By exploring what might happen, rather than trying to predict what will happen, you can discover alternative outcomes and prepare for them; this helps you become sensitive to signals that will indicate possible directions as soon as they appear.
Scenario planning is a structured process for exploring the future. It is both a technique and a way of thinking that enables you to develop and test options before embarking on a strategic plan.
The matrix below shows the model and how standard management techniques can be incorporated into it. It has two axes: the horizontal one portrays certainty and uncertainty and the vertical one control and the absence of control. These two axes yield four quadrants: the most interesting ones are the bottom two, which provide 'the rules of the game' and 'the key uncertainties'.
The first stage is to identify the 'rules of the game'. Ask yourself: "What can we be certain of but cannot control?" Your answers might include "exchange rates vary", or "governments like to regulate", or "fuel/share prices fluctuate". This process defines context, reveals unconscious prejudices, and helps establish what you do control.

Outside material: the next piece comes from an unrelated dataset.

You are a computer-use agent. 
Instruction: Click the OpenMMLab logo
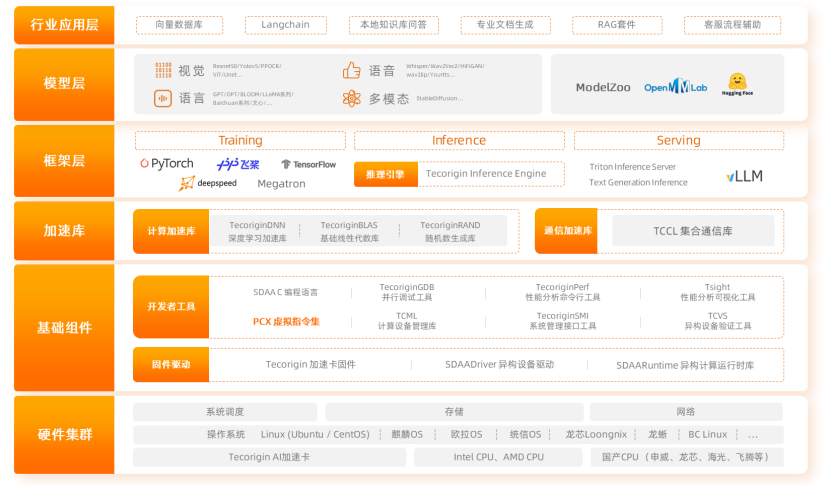675,87
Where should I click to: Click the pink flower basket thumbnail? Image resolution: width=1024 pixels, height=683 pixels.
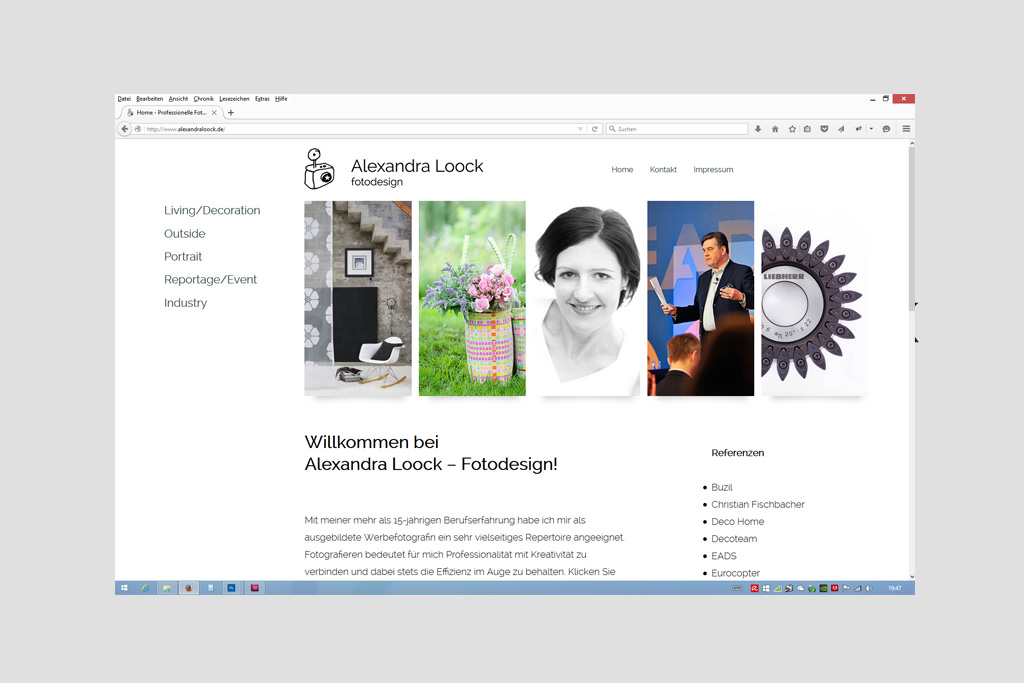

Next, identify the key uncertainties by asking: "What do we not know and cannot control"? Answers might be "actual exchange rates' or "the price of fuel". Analytical tools such as PESTEL or Porter's Five Forces will help identify significant factors, which might represent an opportunity or a threat. As well as trend analysis, look out for 'wild cards' – events that are completely unexpected, such as diseases or volcanic eruptions.
You are now ready to develop three to five scenarios.
These should have simple, vivid and different themes with compelling titles and be written as stories or press reports.
Different strategies can then be developed and evaluated against the scenarios using a SWOT analysis. Then you can say, "If the future turns out this way, this is what I will do".
Finally, when you make a decision, confirm it using SMART or well formed outcomes.
Scenario planning will broaden your perception and alert you to possible developments so that you can prepare for the 'unexpected'. With this improved understanding, it is then safe to proceed to strategy planning.